I agree that "simple qestion/answer" does not have a very-well defined boundary but in the case of @citron's questions I think we have crossed this boundary a long time ago ...
William Gacquer
@citron
@lesteve I understand and agree.
Loïc Estève
@lesteve
@citron then if you find the time maybe create a Github Discussion and post the link in the gitter so that the discussion can continue in the Github Discussion?
SmellySalami
@SmellySalami
Hello guys! Me and my friends are looking to tackle some open issues on scikit-learn soon. We're very new so I would love a high level overview of the architecture.
Can anyone help or point to some resources?
rthy
@rthy:matrix.org
[m]
Have a look at https://scikit-learn.org/stable/developers/contributing.html for a getting starting guide.
William Gacquer
@citron
Hello ( I am back and I will try not to flood the your screen )
William Gacquer
@citron
Using Scikit-learn 0.24.1 and sklearn-onnx 1.7.0, I try to export a pipeline embedding an HistGradientBoostingClassifier. The data contains only StandardScaled floating point features.
convert_sklearn prompts an error : 'numpy.bool' object has no attribute 'encode'StringTensorTypeStringTensorType
Any idea please ?
2 replies
razou
@razou

Hello,
I'm trygin to use SimpleImputer(strategy='most_frequent') in Pipeline on dataframe with ~ 1.5 M samples but I take a lot of time
Is it normal ? If so, are there some alternatives to solve this issue ?
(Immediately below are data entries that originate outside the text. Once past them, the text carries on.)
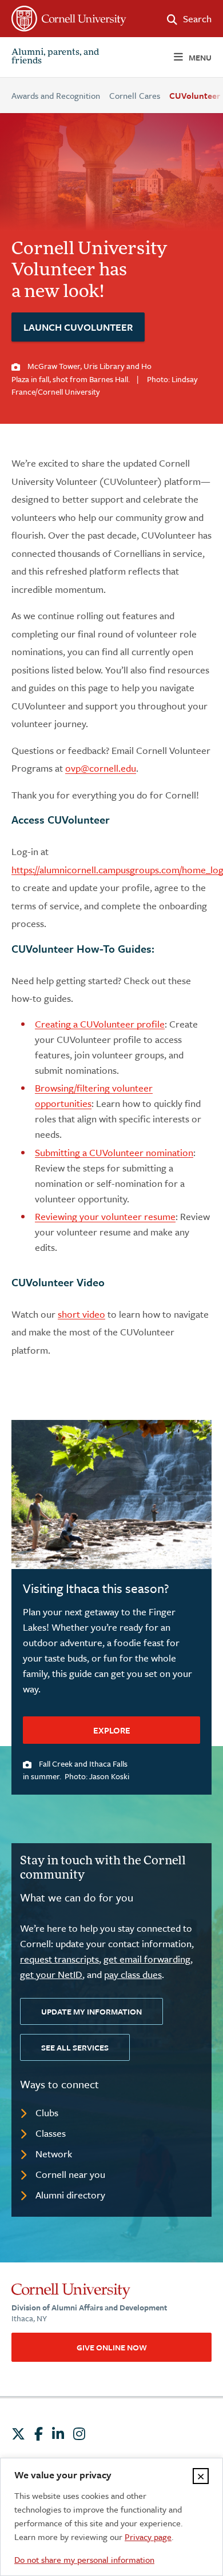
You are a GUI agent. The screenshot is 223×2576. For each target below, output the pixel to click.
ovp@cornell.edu (100, 768)
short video (81, 1314)
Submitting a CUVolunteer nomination (114, 1152)
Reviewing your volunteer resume (105, 1216)
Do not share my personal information (84, 2559)
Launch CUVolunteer (78, 327)
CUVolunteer (194, 95)
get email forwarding (146, 1959)
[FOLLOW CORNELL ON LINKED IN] (58, 2434)
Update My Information (91, 2011)
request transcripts (59, 1959)
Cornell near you (70, 2174)
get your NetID (51, 1974)
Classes (50, 2133)
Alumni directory (70, 2195)
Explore (111, 1730)
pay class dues (133, 1974)
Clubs (46, 2112)
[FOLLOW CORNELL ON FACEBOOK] (38, 2434)
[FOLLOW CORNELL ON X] (18, 2434)
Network (53, 2153)
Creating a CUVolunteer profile (100, 1024)
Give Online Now (112, 2347)
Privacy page (148, 2536)
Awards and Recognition (55, 95)
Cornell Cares (134, 95)
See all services (75, 2047)
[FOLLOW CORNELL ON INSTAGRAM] (79, 2434)
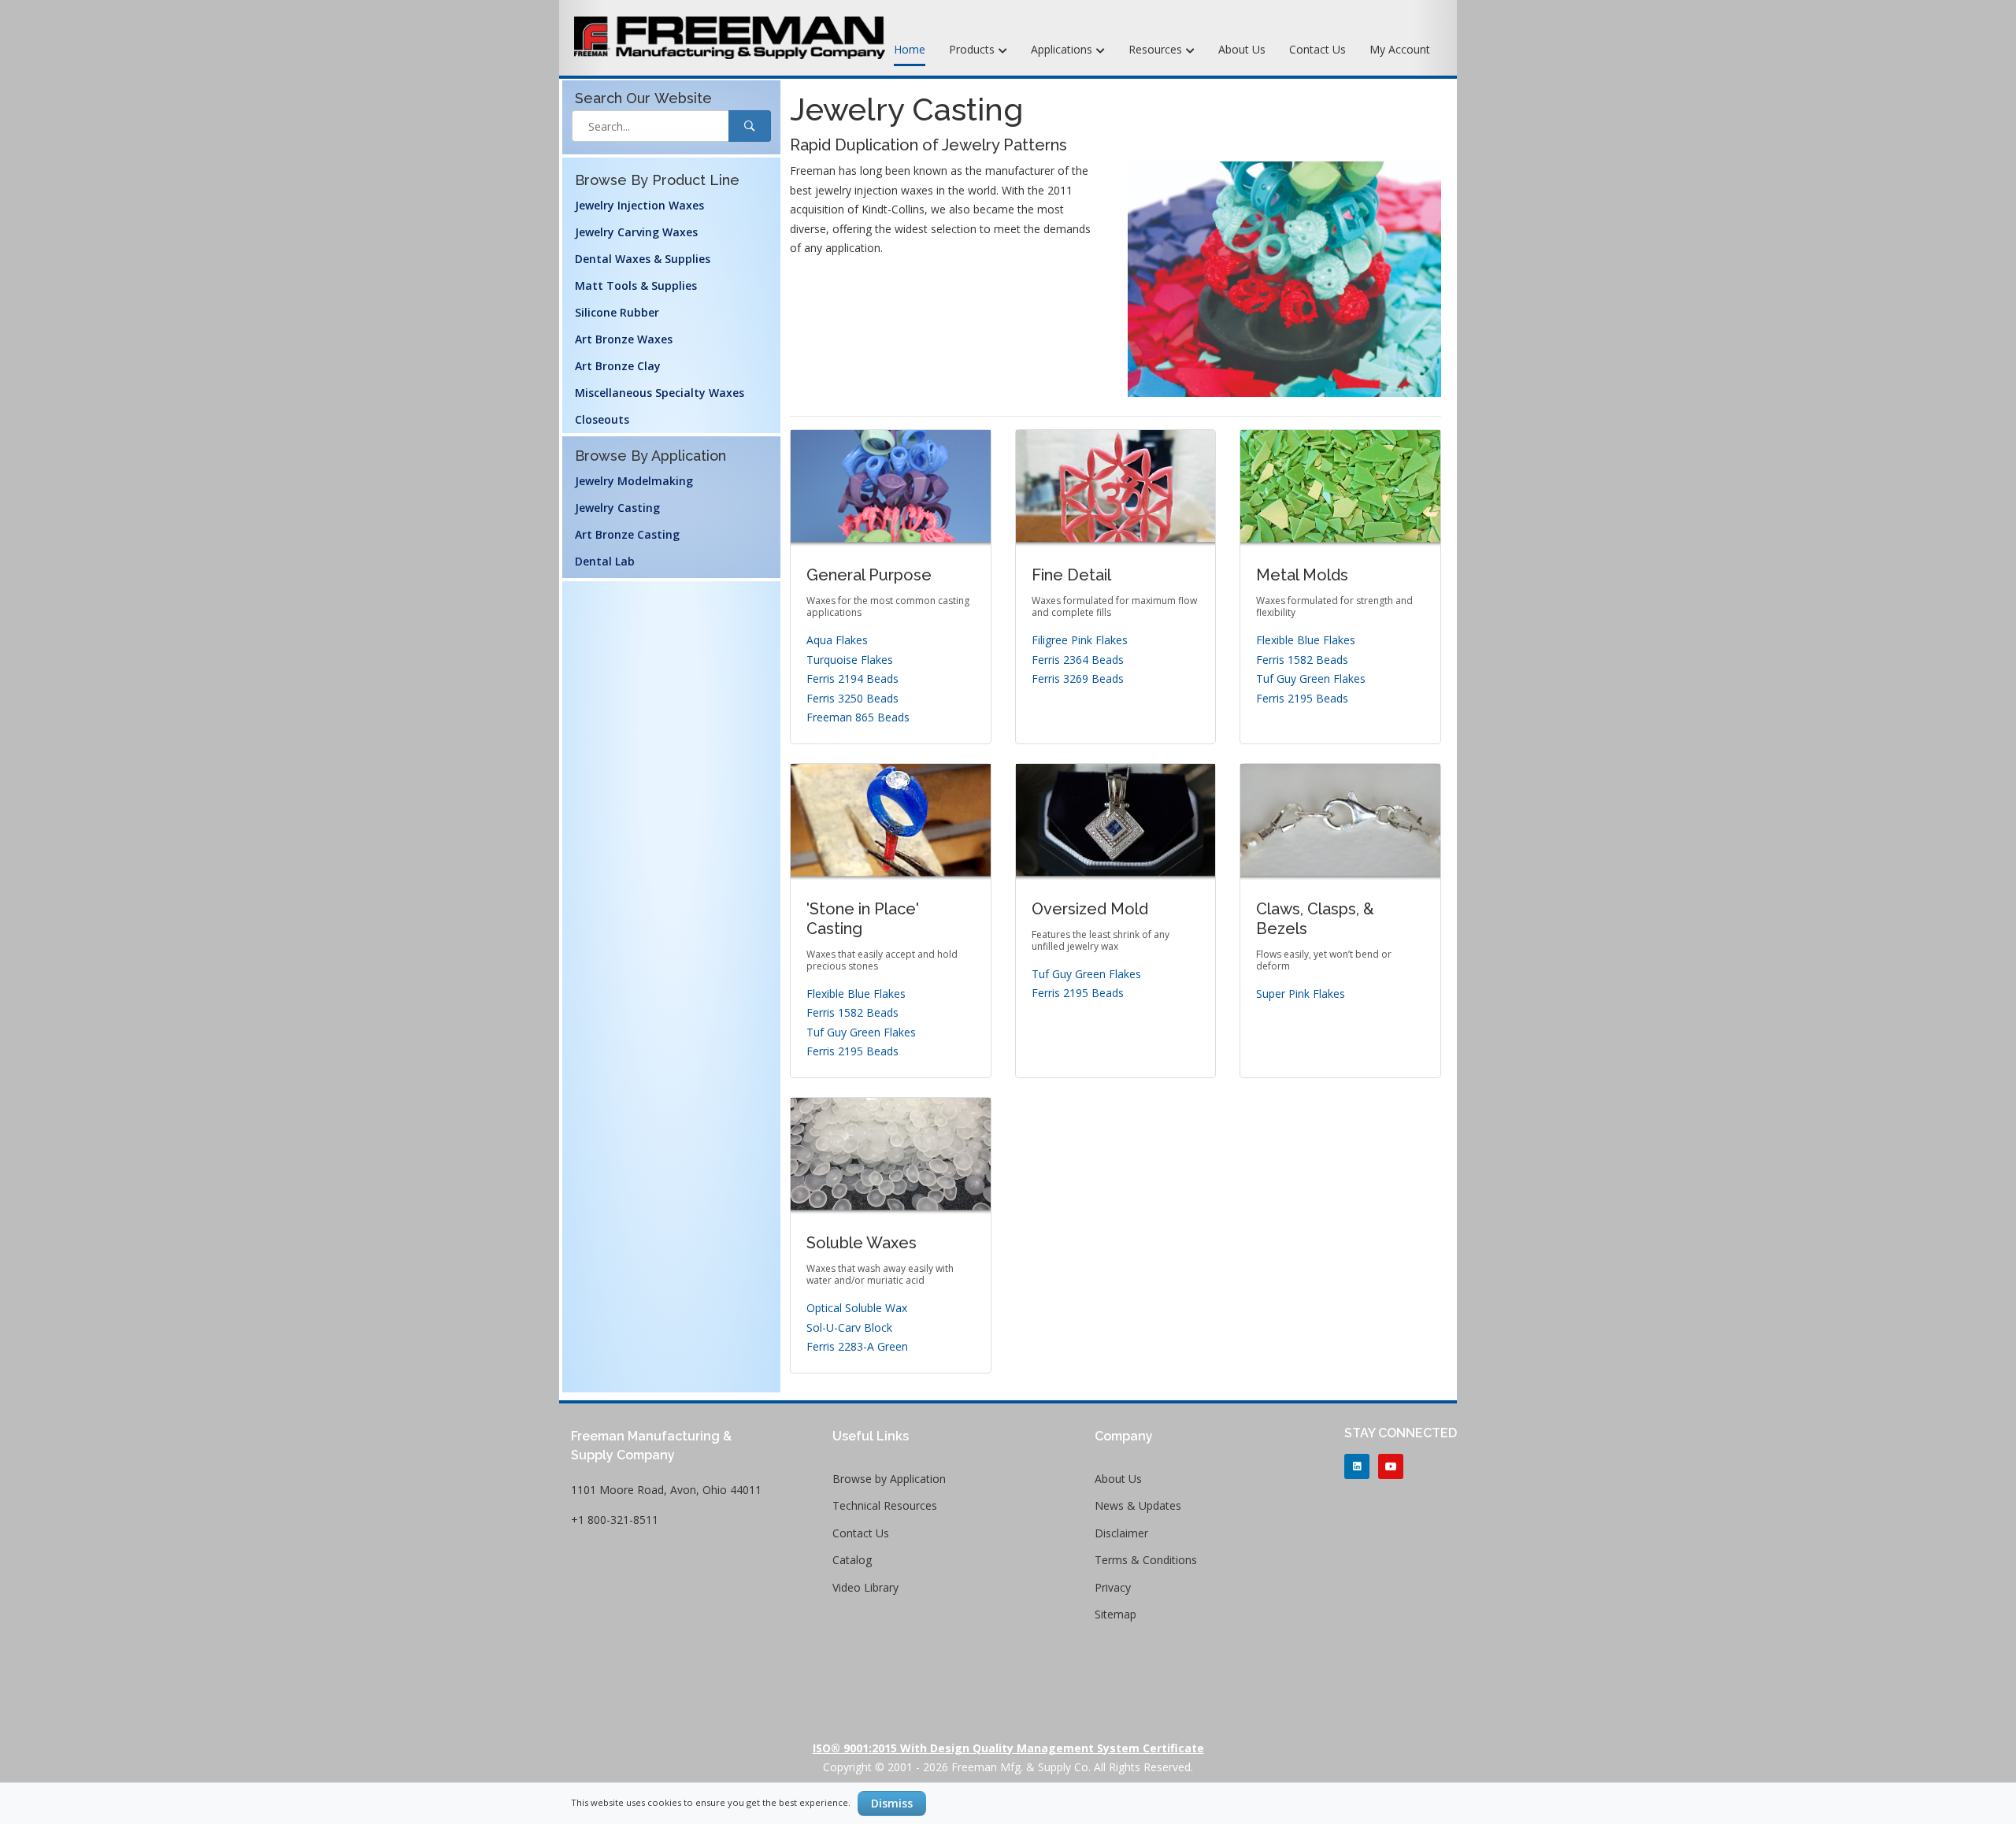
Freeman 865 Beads (858, 717)
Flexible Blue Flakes (1305, 639)
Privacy (1113, 1587)
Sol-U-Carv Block (849, 1327)
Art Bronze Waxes (624, 339)
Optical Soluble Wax (856, 1307)
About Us (1242, 49)
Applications (1063, 49)
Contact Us (1317, 49)
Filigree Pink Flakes (1080, 639)
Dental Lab (605, 561)
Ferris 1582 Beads (1302, 659)
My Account (1399, 49)
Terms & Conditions (1146, 1559)
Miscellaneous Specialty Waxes (659, 392)
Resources (1156, 49)
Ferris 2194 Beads (852, 678)
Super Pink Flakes (1300, 993)
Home (909, 49)
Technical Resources (884, 1505)
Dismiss (892, 1803)
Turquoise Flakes (849, 659)
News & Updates (1138, 1505)
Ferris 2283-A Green (857, 1346)
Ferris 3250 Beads (852, 698)
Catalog (852, 1559)
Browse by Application (889, 1478)
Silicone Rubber (617, 312)
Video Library (865, 1587)
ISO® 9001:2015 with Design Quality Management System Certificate (1008, 1748)
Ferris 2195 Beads (1302, 698)
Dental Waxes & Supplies (642, 258)
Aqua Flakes (837, 639)
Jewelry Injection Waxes (639, 205)
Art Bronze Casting (627, 534)
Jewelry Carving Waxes (636, 231)
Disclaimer (1121, 1533)
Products (973, 49)
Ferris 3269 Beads (1078, 678)
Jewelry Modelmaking (634, 480)
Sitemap (1115, 1614)
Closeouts (602, 419)
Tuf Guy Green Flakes (1311, 678)
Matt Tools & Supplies (636, 285)
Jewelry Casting (617, 507)
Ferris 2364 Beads (1078, 659)
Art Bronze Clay (618, 365)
def vectorizer_df(input_data, categorical_cols, numerical_cols):

    categorical_pipe = Pipeline([
        ('imputer', SimpleImputer(strategy='most_frequent'))
    ])

    numerical_pipe = Pipeline([
        ('imputer', SimpleImputer(strategy='median')),
        ('bucketizer', KBinsDiscretizer(n_bins=10, strategy='uniform', encode='ordinal'))  # ordinal
    ])

    preprocessing = ColumnTransformer(
        [('cat', categorical_pipe, categorical_cols),
         ('num', numerical_pipe, numerical_cols)
         ])

    vectorizer_pipeline = Pipeline([
        ('vectorize', preprocessing)
    ])

    return vectorizer_pipeline.fit_transform(input_data)

Thanks

4 replies
Guillaume Lemaitre
@glemaitre
@razou which version of scikit-learn are you using?
We merged the following improvement in 0.24 -> scikit-learn/scikit-learn#18987
that make it efficient to work with string while it was not really possible before
because it was too slow
razou
@razou
Thanks @glemaitre I'm using
scikit-learn==0.22.2.post1
sklearn-crfsuite==0.3.6
Guillaume Lemaitre
@glemaitre
yep so this should be the reason. You can update to 0.24 via conda-forge or PyPI and it should work better
razou
@razou
Thanks @glemaitre for your answers (y)
Kushaan Gupta
@kushaangupta
5 replies
benny
@benny:michael-enders.com
[m]
Hello, can you tell me why GridSearchCV .bestscore is worse than when I evaluate the same dataset with .score() ?
shouldn't those be the same?
benny
@benny:michael-enders.com
[m]
or is it because .bestscore is only evaluated on the test-cross validation split?